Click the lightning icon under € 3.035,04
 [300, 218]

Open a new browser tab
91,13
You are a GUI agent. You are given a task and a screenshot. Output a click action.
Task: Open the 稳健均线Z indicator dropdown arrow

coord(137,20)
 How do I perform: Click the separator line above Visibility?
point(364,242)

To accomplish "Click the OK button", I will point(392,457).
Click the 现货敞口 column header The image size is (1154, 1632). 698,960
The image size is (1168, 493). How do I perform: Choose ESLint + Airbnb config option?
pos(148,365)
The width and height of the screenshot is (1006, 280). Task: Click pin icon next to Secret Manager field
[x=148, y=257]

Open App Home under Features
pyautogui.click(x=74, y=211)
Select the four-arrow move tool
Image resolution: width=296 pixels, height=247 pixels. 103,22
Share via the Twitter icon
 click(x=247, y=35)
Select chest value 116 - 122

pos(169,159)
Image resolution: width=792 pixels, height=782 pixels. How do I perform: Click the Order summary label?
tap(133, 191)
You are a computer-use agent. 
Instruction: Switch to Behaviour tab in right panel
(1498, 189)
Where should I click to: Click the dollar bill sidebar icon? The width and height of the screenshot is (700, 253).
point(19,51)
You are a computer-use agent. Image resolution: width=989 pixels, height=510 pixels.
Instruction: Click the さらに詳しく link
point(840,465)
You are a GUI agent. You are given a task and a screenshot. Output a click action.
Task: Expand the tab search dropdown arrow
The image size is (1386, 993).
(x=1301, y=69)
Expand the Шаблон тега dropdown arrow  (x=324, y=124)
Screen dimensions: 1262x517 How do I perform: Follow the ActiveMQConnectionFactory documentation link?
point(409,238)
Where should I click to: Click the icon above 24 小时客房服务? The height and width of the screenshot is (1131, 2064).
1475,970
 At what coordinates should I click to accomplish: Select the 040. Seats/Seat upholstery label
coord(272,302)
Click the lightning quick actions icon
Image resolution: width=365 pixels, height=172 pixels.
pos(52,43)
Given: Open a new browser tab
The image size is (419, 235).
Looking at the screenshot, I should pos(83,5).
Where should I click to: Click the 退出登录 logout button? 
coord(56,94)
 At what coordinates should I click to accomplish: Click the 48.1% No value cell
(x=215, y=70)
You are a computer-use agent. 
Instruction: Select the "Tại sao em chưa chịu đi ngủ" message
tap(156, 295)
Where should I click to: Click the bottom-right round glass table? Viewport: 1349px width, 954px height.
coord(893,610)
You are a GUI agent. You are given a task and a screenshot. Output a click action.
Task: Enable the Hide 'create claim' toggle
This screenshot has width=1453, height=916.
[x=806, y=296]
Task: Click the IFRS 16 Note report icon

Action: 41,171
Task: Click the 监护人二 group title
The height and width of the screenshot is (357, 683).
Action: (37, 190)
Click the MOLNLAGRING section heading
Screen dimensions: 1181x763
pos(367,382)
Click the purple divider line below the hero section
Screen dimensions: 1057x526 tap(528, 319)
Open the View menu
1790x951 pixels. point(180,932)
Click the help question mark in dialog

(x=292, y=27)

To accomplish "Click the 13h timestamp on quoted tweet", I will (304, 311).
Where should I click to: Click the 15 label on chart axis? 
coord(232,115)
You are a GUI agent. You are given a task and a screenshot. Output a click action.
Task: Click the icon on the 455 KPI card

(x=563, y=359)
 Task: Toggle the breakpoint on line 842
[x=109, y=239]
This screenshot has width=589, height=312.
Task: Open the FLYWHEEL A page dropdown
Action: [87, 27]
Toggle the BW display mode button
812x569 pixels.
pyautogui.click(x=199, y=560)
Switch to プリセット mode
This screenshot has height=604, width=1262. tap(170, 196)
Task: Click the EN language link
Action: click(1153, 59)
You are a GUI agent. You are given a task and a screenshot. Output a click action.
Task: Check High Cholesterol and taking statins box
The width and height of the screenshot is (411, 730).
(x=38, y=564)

******************************

• Aim of the task
Every record must be repeated precisely and in full.

• Response to this task
Click the lightning icon under € 3.035,04
 [300, 218]

Open a new browser tab
91,13
You are a GUI agent. You are given a task and a screenshot. Output a click action.
Task: Open the 稳健均线Z indicator dropdown arrow

coord(137,20)
 How do I perform: Click the separator line above Visibility?
point(364,242)

To accomplish "Click the OK button", I will point(392,457).
Click the 现货敞口 column header The image size is (1154, 1632). 698,960
The image size is (1168, 493). How do I perform: Choose ESLint + Airbnb config option?
pos(148,365)
The width and height of the screenshot is (1006, 280). Task: Click pin icon next to Secret Manager field
[x=148, y=257]

Open App Home under Features
pyautogui.click(x=74, y=211)
Select the four-arrow move tool
Image resolution: width=296 pixels, height=247 pixels. 103,22
Share via the Twitter icon
 click(x=247, y=35)
Select chest value 116 - 122

pos(169,159)
Image resolution: width=792 pixels, height=782 pixels. How do I perform: Click the Order summary label?
tap(133, 191)
You are a computer-use agent. 
Instruction: Switch to Behaviour tab in right panel
(1498, 189)
Where should I click to: Click the dollar bill sidebar icon? The width and height of the screenshot is (700, 253).
point(19,51)
You are a computer-use agent. Image resolution: width=989 pixels, height=510 pixels.
Instruction: Click the さらに詳しく link
point(840,465)
You are a GUI agent. You are given a task and a screenshot. Output a click action.
Task: Expand the tab search dropdown arrow
The image size is (1386, 993).
(x=1301, y=69)
Expand the Шаблон тега dropdown arrow  (x=324, y=124)
Screen dimensions: 1262x517 How do I perform: Follow the ActiveMQConnectionFactory documentation link?
point(409,238)
Where should I click to: Click the icon above 24 小时客房服务? The height and width of the screenshot is (1131, 2064).
1475,970
 At what coordinates should I click to accomplish: Select the 040. Seats/Seat upholstery label
coord(272,302)
Click the lightning quick actions icon
Image resolution: width=365 pixels, height=172 pixels.
pos(52,43)
Given: Open a new browser tab
The image size is (419, 235).
Looking at the screenshot, I should pos(83,5).
Where should I click to: Click the 退出登录 logout button? 
coord(56,94)
 At what coordinates should I click to accomplish: Click the 48.1% No value cell
(x=215, y=70)
You are a computer-use agent. 
Instruction: Select the "Tại sao em chưa chịu đi ngủ" message
tap(156, 295)
Where should I click to: Click the bottom-right round glass table? Viewport: 1349px width, 954px height.
coord(893,610)
You are a GUI agent. You are given a task and a screenshot. Output a click action.
Task: Enable the Hide 'create claim' toggle
This screenshot has width=1453, height=916.
[x=806, y=296]
Task: Click the IFRS 16 Note report icon

Action: 41,171
Task: Click the 监护人二 group title
The height and width of the screenshot is (357, 683).
Action: (37, 190)
Click the MOLNLAGRING section heading
Screen dimensions: 1181x763
pos(367,382)
Click the purple divider line below the hero section
Screen dimensions: 1057x526 tap(528, 319)
Open the View menu
1790x951 pixels. point(180,932)
Click the help question mark in dialog

(x=292, y=27)

To accomplish "Click the 13h timestamp on quoted tweet", I will (304, 311).
Where should I click to: Click the 15 label on chart axis? 
coord(232,115)
You are a GUI agent. You are given a task and a screenshot. Output a click action.
Task: Click the icon on the 455 KPI card

(x=563, y=359)
 Task: Toggle the breakpoint on line 842
[x=109, y=239]
This screenshot has width=589, height=312.
Task: Open the FLYWHEEL A page dropdown
Action: [87, 27]
Toggle the BW display mode button
812x569 pixels.
pyautogui.click(x=199, y=560)
Switch to プリセット mode
This screenshot has height=604, width=1262. tap(170, 196)
Task: Click the EN language link
Action: click(1153, 59)
You are a GUI agent. You are given a task and a screenshot. Output a click action.
Task: Check High Cholesterol and taking statins box
The width and height of the screenshot is (411, 730).
(x=38, y=564)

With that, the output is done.